Título: SDE pede pena máxima ao cartel dos gases
Autor: Basile , Juliano
Fonte: Valor Econômico, 20/05/2008, Empresas, p. B7

A Secretaria de Direito Econômico (SDE) do Ministério da Justiça pediu a aplicação de pena máxima por formação de cartel contra as empresas White Martins, AGA, Air Liquide e Air Products. As empresas são acusadas de organizar um "sofisticado cartel" para fraudar licitações públicas e dividir clientes com prejuízos para vários setores da economia, como saúde, alimentos, bebidas e metalurgia. Agora, correm o risco de pagar 30% dos seus faturamentos - a punição máxima da Lei Antitruste (nº 8.884). Somente com relação à White Martins a multa seria equivalente a R$ 513 milhões.

A SDE também pediu a punição máxima a sete executivos dessas empresas. Eles podem ter de pagar multas de 10% a 50% do total aplicado a cada empresa. A Indústria Brasileira de Gases (IBG) também aparece entre as rés, mas com pedido de multa inferior pelo fato de ter ingressado no cartel depois de seu início. Um executivo desta empresa também está no rol dos processados. O caso será encaminhado hoje para o Conselho Administrativo de Defesa Econômica (Cade) que fará o julgamento final, determinando a aplicação das penas ou absolvendo as empresas citadas.

De acordo com a SDE, as vítimas imediatas do cartel foram hospitais públicos, privados, revendedores e distribuidores de gases industriais. No processo, a secretaria descreve um "sofisticado cartel de abrangência nacional no mercado de gases industriais e medicinais, pelo qual uma empresa respeitava a carteira de clientes das outras". E alerta para a gravidade da conduta, que teria levado hospitais a comprarem menos gases para atender pessoas doentes.

A denúncia de cartel no setor chegou às autoridades antitruste do Ministério da Justiça em dezembro de 2003 através de uma fonte anônima, por telefone. Essa fonte informou que a White Martins, a AGA, A Air Products e a Air Liquide manipulavam lances em licitações públicas e dividiam clientes.

-------------------------------------------------------------------------------- As vítimas do cartel foram hospitais públicos, privados, revendedores e distribuidores de gases industriais --------------------------------------------------------------------------------

A apuração levou a SDE a identificar um código entre as empresas. Elas se comunicavam através de um sistema de cores em planilhas. A White Martins seria verde, a Air Products usaria o amarelo, a AGA seria vermelho e a Air Liquide, azul.

Material exibido:
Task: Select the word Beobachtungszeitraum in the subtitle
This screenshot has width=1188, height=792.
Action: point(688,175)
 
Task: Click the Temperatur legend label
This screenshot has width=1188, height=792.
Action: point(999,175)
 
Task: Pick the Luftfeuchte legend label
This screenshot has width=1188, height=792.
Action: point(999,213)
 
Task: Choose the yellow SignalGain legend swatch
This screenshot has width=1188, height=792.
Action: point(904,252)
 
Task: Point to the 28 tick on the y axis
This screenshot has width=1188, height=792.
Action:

==

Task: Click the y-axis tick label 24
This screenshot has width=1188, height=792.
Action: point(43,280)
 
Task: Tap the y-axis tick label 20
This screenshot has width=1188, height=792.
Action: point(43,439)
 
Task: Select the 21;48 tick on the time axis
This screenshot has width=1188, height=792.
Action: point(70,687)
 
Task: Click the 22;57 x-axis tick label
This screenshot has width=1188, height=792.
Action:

Tarefa proposta 1:
Responda, com base na reportagem sobre o cartel dos gases:
(a) Que percentual do faturamento as empresas correm o risco de pagar como punição máxima?
(b) Em que mês e ano, e por que meio, a denúncia chegou às autoridades antitruste?
(c) Qual cor identificava a AGA nas planilhas?
Tarefa proposta 2: Prossiga a reportagem sobre o cartel dos gases a partir do último parágrafo.

Resposta escrita 1:
(a) 30% dos seus faturamentos.
(b) Em dezembro de 2003, por telefone, através de uma fonte anônima.
(c) Vermelho.

Resposta escrita 2:
Em fevereiro de 2004, as investigações chegaram ao Judiciário. O Ministério Público de São Paulo pediu a abertura de investigação criminal contra as empresas e o pedido foi aceito pela 15ª Vara Criminal da capital paulista. Foi realizada ação de busca e apreensão de documentos na sede das companhias, e a leitura do material coletado levou à inclusão da IBG no processo. A SDE chegou a concluir um parecer em janeiro de 2007, mas as empresas ingressaram na Justiça contestando a produção das provas e conseguiram adiar a conclusão final do caso na secretaria - o que só ocorreu efetivamente ontem.

O principal argumento de defesa das empresas foi o de que elas possuíam diferentes percentuais de participação de mercado, o que mostraria a inconsistência de um cartel no setor. Mas, as autoridades antitruste do Ministério da Justiça consideraram que foi justamente a falta de competição entre as empresas que levou à manutenção de percentuais diferentes de participação de mercado. Segundo a SDE, uma das facetas do cartel "era o estabelecimento de um pacto de não agressão por meio do qual as carteiras de clientes, tanto industriais como medicinais, eram mantidas intactas". "É evidente que para que se mantivessem estáveis os 'market shares' não poderia haver disputa por clientes."

As empresas também se defenderam dizendo que a troca de clientes era constante, o que seria impossível num cartel. Porém, a SDE concluiu que esta troca existia justamente para compensar eventuais "infrações" ao cartel. Ou seja, quando uma empresa "furava" as determinações do cartel, era punida com o repasse de seu cliente para outra companhia. O cartel era monitorado, insistiu a secretaria, e, neste ponto, era "extremamente sofisticado" chegando ao ponto de determinar como as empresas deveriam se portar diante de novas oportunidades de negócios.

Para chegar à pena máxima, a SDE considerou também o fato de as empresas já terem sido condenadas em outros países e, mesmo assim, terem repetido a prática de cartel no Brasil. Há condenações na Europa, no Canadá, na Argentina e no Chile.